Goal of the exercise:
Your answer should consist of every line in the records that holds "Given".

Records for the task:
--- START ---

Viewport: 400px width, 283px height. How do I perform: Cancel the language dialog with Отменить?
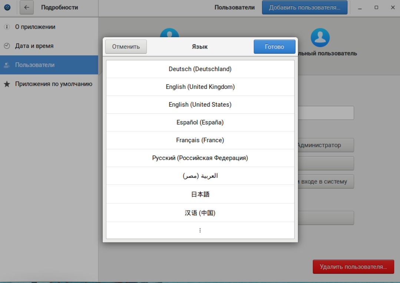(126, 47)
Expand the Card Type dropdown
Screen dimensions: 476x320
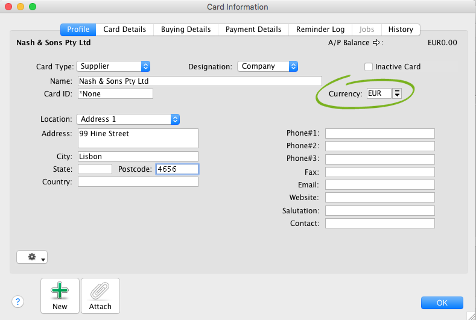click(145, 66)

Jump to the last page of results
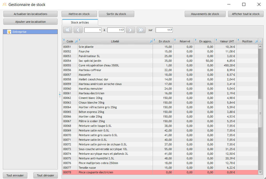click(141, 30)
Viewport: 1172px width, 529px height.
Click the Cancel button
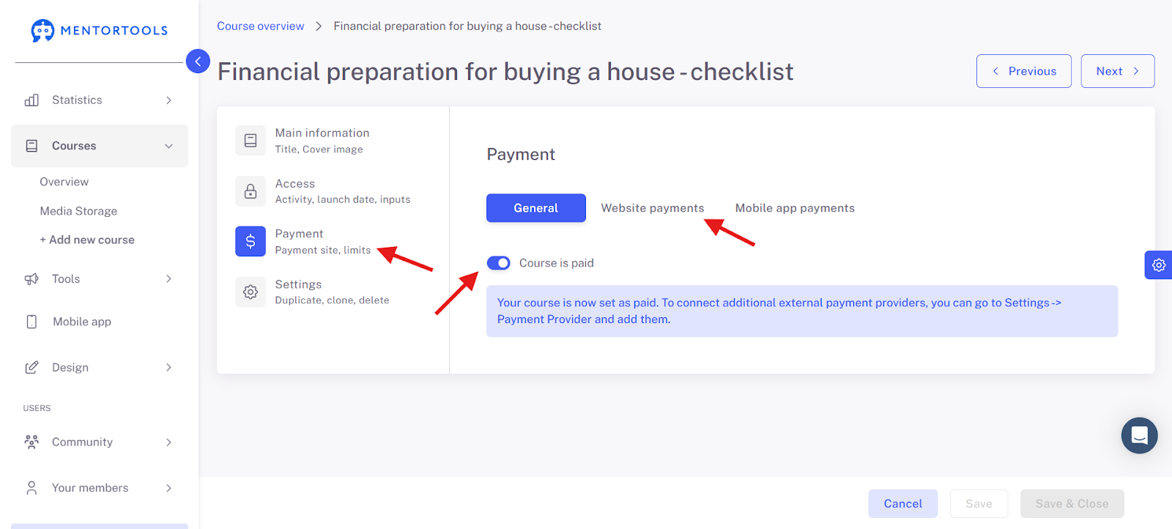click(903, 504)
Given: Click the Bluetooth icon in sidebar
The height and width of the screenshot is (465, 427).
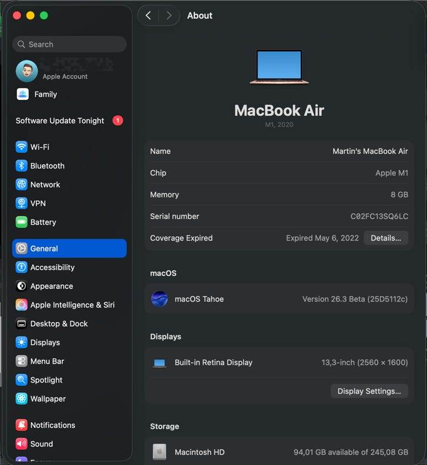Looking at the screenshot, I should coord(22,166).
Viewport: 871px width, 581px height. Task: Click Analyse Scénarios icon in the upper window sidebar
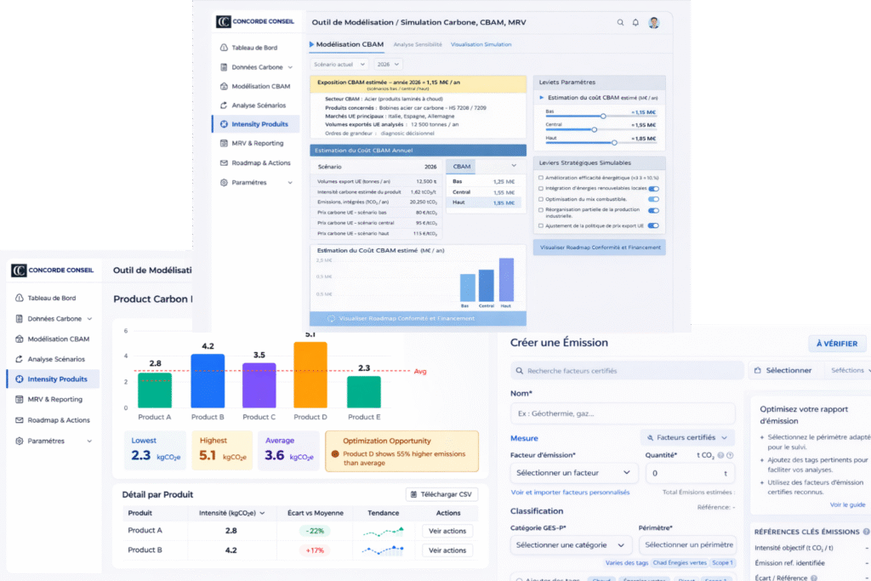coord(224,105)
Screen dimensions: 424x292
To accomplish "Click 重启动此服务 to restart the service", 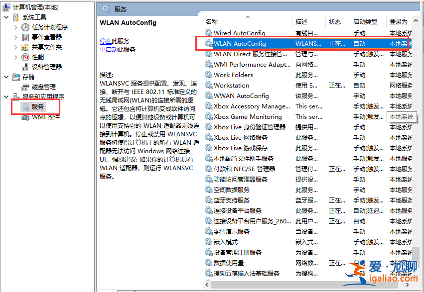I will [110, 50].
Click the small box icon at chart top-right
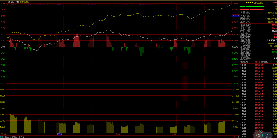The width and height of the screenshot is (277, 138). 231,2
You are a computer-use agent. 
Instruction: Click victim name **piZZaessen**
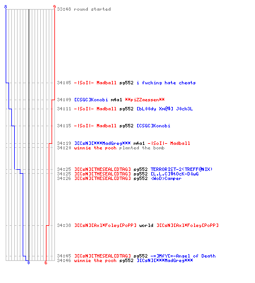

--- END ---
--- START ---

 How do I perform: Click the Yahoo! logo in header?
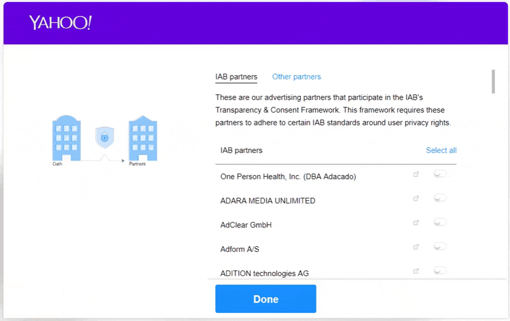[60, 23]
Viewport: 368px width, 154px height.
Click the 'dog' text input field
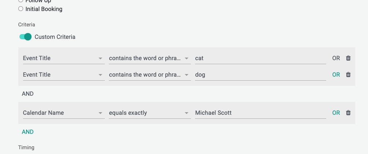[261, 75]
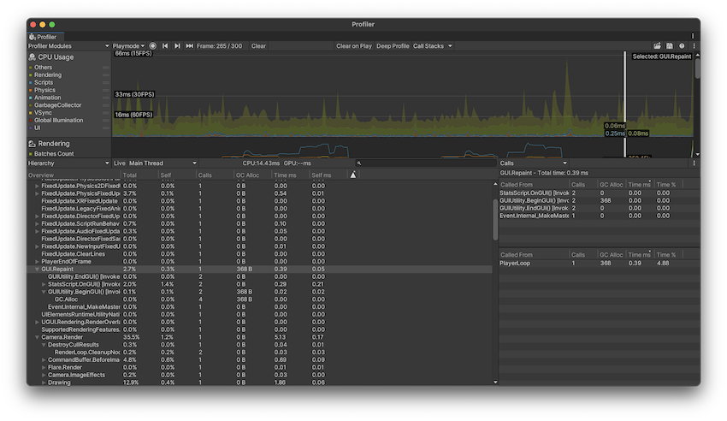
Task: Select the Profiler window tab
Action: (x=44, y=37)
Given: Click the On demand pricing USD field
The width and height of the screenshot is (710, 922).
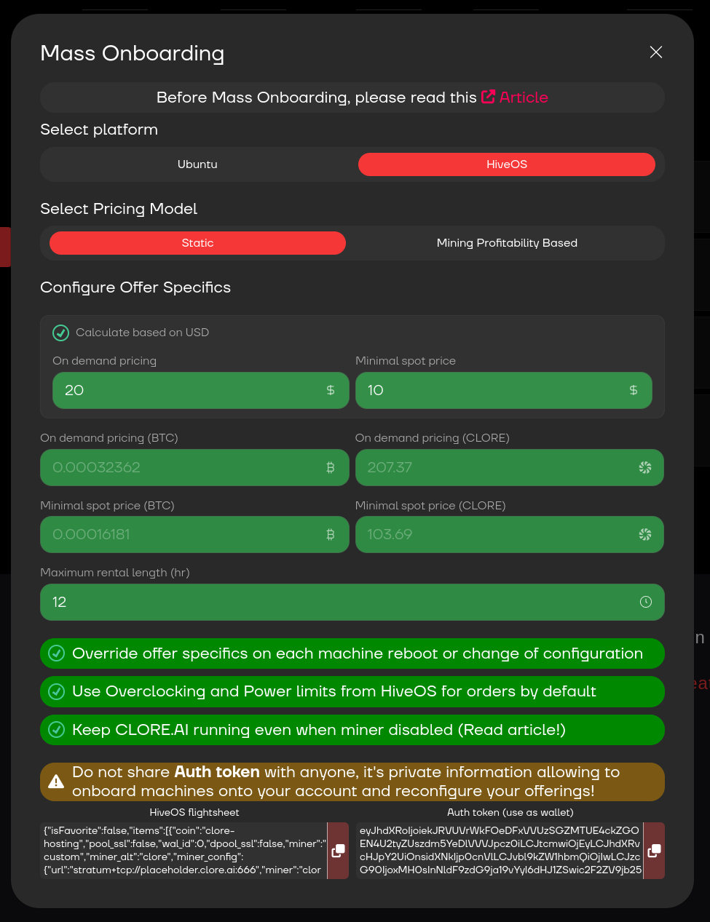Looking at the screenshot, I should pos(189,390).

--- END ---
--- START ---

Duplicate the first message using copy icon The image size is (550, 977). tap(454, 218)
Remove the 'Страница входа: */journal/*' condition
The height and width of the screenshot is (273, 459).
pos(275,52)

--- END ---

Exercise response:
Given: Click the Bluetooth icon in sidebar
Given: Click the On demand pricing USD field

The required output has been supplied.